RULING ON RJL Martinez Fishing Corporation vs. NLRC:


The employer-employee relationship between the parties herein is not
coterminous with each loading and unloading job. The job of catching a fish
is a continuous process and is not a seasonal job. It is desirable to the
business of the respondent and this circumstance of employment makes the
complainant a regular employee because it is not dependent to any seasonal
activity.

Art. 106 of LC (provides a legal effect of a labor only contracting scheme):


The person shall be considered as an agent of employer who shall be
responsible to the workers in the same manner as if they were directly
employed by the latter.
BASE:

The Guaranteed and Reliable contractors have neither substantial capital nor
investment to qualify as an independent contractor. All paraphernalia, tools,
etc. used by petitioners from the job are from the respondent company.

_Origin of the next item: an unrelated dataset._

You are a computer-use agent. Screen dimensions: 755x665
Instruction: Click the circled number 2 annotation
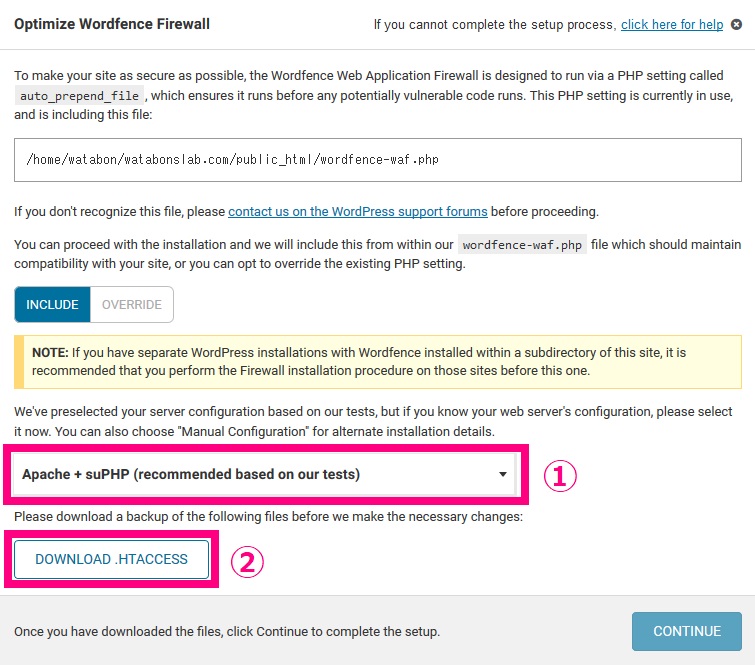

While it is true that there are no other ways to specifically load/unload


bottles (or by doing their job), the mere fact that the SMC imposed
disciplinary measures for violations or infractions to its rules as well as
its right to recommend transfers and the dismissal of piece workers only
entails that SMC has control over the petitioners. Moreover, Abner Bungay,
the alleged SMC representative of the labor contractor is the strongest
indicator of respondent company’s right of control over the petitioners as
direct employer.

Therefore, the petition is GRANTED. SMC is ordered to reinstate petitioners


with 3 years back wages and if reinstatement is no longer possible, SMC is
ordered to pay equivalent to one month pay for every year of service.